Arm leaned closer, his own breathing ragged. His fingers traced the line of Mild's jaw—the jaw he had wanted to trace in the lodge hallway. He was consumed by an overwhelming, possessive affection. All the masks—the revenge plot for his parents, the grief over Shelmith, the feigned political indifference—vanished. All that remained was raw, undeniable yearning.
He lowered his head, his lips hovering a hair's breadth away from Mild's forehead. He wanted to kiss away the fever, to kiss away the fear, to claim him entirely.
Do I like him that way? The question screamed in Arm's mind, a terrifying, disruptive realization. Is this why I can't let him go? Why I feel nothing for Style? I have always liked girls, how could it be? What does he have that captures me so much? The possibility was a political and dynastic nightmare, a truth that would destroy his family's platform and his entire inheritance.
Arm recoiled instantly, shame and fear a cold wave washing over the heat of desire. He stumbled backward, steadying himself against the wall. He covered Mild quickly with a blanket.
He stood over Mild, his chest heaving, his heart torn between the need to protect the boy and the overwhelming desire to simply own him.
"You are mine," Arm whispered, the words heavy with desperate possessiveness. "No one else can have you. Not the Matriarch, not Kavin, not Zen, and certainly not that girl, Bella, who looked at you in the boardroom. You are my undoing, Mild, and I won't let anyone else finish the job."
He was caught in a terrifying cycle: Mild's presence exposed Arm's forbidden truth, forcing him to act, but his actions only drew him closer, proving the truth and endangering them both.
Arm stabilized Mild on the sofa, covering him with a blanket and placing a cool compress on his forehead.
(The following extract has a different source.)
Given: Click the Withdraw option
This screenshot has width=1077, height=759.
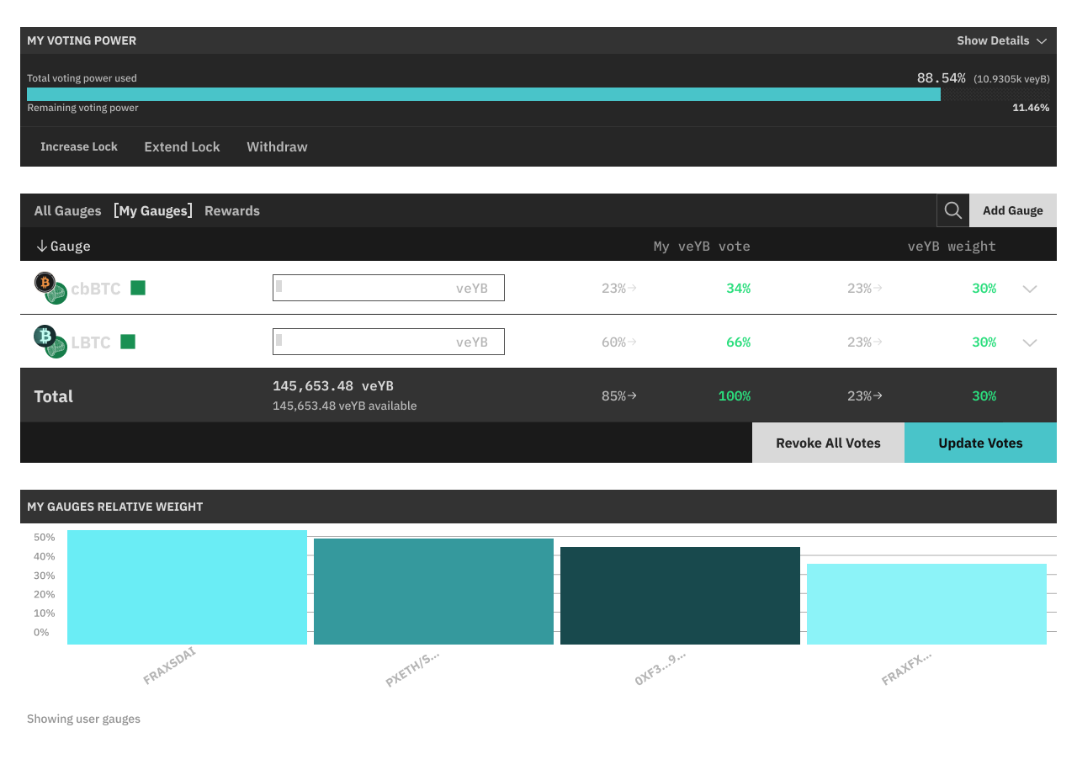Looking at the screenshot, I should coord(277,146).
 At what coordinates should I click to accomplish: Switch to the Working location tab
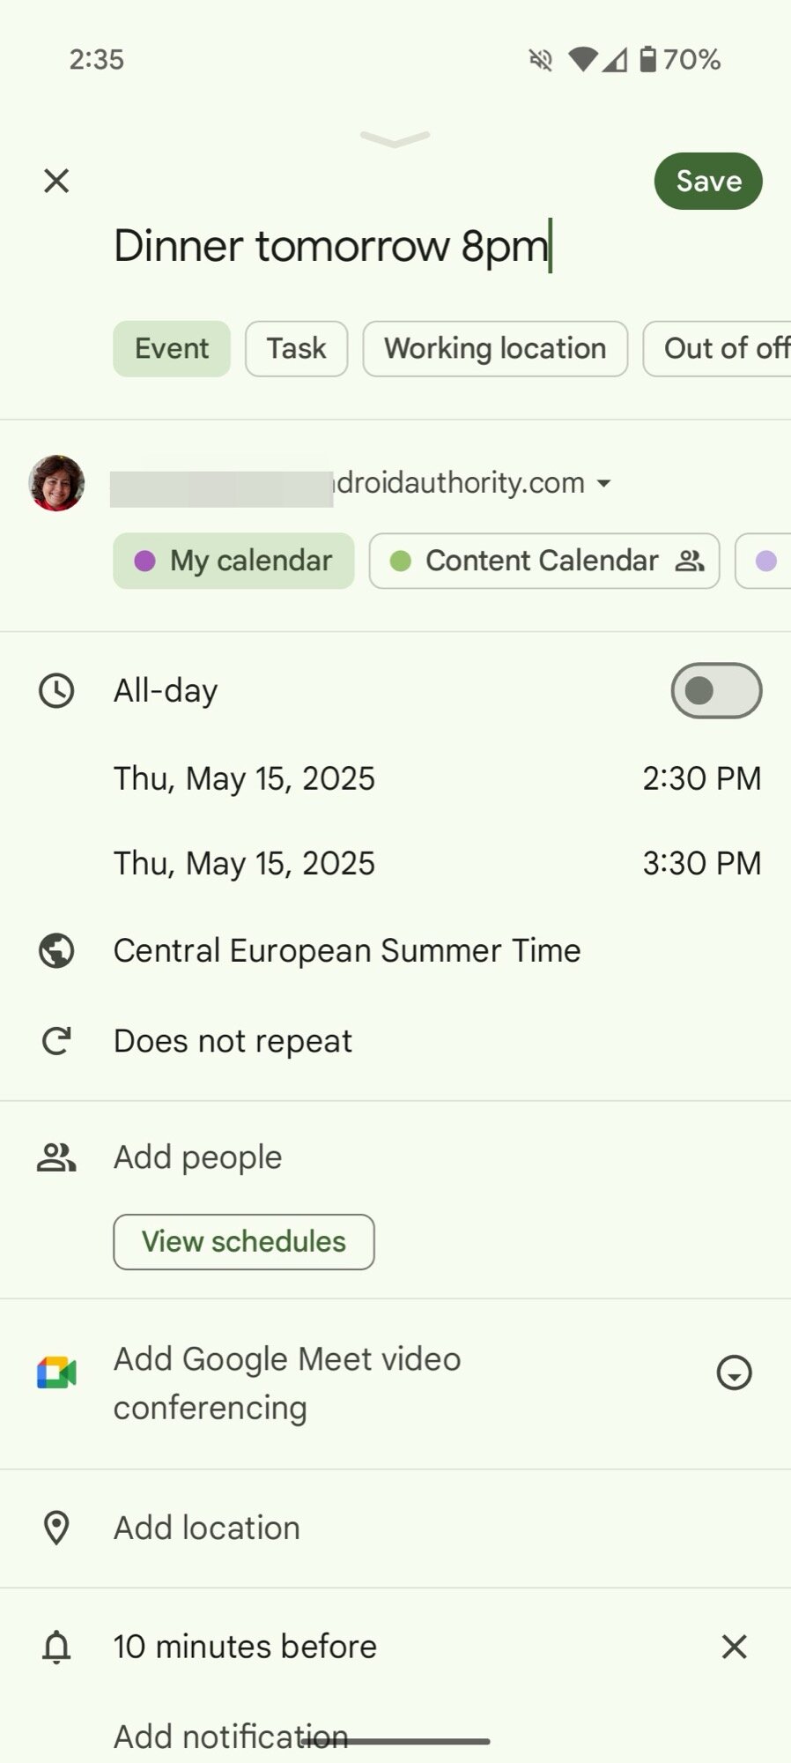coord(495,348)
The fever was still raging, but Mild was breathing steadily.
With the boy unconscious and the house temporarily safe, Arm's "investigation" mandate kicked back in. He needed to find evidence related to Shelmith to justify his continued presence to himself.
He quietly moved through the tiny apartment. He checked the small desk and the few shelves. He found no messages, no secrets, only textbooks and utility bills. He felt a wave of crushing disappointment, fearing his whole sacrificial mission was pointless.
Then, his eye caught a glint of metal tucked under the pillow Mild was sleeping on. It was a silver chain.
Arm gently slid the chain out. It was a delicate silver pendant in the shape of a stylized feather, inlaid with a tiny piece of blue opal.
Arm froze. His heart hammered against his ribs. This wasn't just a pendant. This was the same feather pendant Shelmith had worn every single day after her sixteenth birthday. It was a unique, limited-edition piece given only to the children of specific political figures at a certain summit. It had been missing since her death.
How could Mild possibly have Shelmith's most treasured possession?
Arm carefully slipped the pendant into his pocket. He stared at the sleeping boy, the fever flush on his cheeks, the innocence of his unconscious face belying the possibility that he was connected to two years of pain and lies.
I will ask him when he wakes up, Arm vowed silently. I will find out how he got this. Did Shelmith give it to him before she died? Did he know her? Was he truly responsible?
The truth of Mild's connection to his dead sister was now literally in Arm's hand, deepening the possessiveness and the terrible, conflicting feelings he felt for the boy.